= What the task requires =
I'd like the number of lines in the material below that include the word "section", written with no other text.
Recorded data START
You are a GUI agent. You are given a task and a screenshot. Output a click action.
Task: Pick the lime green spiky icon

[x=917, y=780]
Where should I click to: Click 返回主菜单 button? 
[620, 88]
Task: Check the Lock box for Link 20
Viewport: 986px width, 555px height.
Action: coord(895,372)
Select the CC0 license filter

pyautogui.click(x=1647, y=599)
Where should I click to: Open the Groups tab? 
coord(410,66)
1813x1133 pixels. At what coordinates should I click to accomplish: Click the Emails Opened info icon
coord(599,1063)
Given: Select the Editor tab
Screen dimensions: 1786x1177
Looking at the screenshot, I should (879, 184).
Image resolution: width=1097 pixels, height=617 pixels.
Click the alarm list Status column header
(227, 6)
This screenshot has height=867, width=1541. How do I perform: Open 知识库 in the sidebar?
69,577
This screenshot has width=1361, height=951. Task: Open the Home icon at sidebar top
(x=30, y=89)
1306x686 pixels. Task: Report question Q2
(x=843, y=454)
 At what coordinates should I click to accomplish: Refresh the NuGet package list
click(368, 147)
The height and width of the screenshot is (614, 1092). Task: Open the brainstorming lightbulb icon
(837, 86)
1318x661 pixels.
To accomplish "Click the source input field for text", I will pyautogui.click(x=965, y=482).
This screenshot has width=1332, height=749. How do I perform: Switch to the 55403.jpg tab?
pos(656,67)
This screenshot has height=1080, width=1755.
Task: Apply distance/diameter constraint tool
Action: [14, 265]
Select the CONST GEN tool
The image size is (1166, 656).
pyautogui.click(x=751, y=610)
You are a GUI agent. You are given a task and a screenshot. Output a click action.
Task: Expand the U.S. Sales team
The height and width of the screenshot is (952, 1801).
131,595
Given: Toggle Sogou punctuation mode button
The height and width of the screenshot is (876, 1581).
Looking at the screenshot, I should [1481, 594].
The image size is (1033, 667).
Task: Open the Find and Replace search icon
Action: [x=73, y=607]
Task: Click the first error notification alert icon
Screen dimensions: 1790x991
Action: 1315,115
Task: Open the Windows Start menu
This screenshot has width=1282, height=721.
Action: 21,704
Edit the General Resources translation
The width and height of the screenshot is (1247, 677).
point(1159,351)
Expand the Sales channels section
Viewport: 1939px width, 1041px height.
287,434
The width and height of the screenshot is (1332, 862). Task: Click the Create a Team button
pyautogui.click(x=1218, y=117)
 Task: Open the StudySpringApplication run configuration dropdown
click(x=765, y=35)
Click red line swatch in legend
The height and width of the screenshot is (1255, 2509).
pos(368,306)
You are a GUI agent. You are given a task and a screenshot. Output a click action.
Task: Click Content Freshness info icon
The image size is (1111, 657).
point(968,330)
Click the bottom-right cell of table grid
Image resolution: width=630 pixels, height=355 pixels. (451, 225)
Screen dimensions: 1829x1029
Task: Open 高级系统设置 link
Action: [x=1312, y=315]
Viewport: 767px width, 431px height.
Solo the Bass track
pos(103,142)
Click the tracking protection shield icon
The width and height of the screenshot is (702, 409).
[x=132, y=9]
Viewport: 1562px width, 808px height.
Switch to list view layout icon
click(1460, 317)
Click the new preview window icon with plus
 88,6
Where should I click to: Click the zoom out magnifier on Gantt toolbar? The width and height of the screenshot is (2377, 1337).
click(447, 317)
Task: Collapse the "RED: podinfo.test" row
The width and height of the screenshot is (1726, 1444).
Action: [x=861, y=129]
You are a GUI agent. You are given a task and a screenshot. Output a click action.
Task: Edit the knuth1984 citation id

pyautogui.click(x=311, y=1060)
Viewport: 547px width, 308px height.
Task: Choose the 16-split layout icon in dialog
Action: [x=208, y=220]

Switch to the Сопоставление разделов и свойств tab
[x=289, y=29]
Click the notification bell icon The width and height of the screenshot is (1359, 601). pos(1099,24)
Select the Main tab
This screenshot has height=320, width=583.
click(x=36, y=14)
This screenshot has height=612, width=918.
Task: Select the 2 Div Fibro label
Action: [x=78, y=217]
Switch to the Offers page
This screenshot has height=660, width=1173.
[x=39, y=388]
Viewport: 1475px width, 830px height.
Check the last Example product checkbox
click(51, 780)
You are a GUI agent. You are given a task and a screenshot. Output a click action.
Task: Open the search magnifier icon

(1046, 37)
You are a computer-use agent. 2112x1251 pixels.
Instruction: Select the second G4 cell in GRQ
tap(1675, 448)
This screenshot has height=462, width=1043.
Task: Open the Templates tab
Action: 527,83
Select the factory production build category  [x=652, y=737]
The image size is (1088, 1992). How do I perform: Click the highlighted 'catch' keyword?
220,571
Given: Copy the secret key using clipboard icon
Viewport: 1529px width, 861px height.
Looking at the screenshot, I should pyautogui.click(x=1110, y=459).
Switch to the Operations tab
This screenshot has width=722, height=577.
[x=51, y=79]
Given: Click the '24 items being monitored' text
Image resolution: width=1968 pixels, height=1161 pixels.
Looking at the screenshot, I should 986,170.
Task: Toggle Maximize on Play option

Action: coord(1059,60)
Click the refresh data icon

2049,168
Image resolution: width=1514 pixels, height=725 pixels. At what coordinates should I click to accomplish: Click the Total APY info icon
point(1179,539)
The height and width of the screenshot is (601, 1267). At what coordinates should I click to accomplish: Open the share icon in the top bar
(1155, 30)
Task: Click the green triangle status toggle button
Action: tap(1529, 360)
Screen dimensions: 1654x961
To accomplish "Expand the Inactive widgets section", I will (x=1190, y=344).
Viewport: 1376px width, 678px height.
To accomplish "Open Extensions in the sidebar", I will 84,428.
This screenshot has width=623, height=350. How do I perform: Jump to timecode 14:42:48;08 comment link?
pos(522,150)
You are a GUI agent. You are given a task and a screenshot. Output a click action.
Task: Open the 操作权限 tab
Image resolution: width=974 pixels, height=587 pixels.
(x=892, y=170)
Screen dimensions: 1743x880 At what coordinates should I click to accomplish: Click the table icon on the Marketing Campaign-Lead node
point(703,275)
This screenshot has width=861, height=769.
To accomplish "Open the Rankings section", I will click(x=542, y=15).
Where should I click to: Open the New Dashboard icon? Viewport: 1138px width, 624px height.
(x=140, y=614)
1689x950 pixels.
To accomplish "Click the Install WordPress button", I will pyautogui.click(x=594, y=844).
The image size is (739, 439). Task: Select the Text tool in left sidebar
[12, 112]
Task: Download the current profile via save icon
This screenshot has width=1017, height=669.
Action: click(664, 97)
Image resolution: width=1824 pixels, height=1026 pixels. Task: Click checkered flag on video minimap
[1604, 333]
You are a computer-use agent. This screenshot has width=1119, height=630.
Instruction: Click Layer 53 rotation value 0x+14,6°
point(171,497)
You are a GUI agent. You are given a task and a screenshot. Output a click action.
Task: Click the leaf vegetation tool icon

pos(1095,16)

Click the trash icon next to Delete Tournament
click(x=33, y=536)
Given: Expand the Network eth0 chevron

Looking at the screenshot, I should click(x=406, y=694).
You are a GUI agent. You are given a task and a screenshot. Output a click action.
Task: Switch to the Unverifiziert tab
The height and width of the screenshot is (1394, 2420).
Recorded data END
= Solution to this task =
3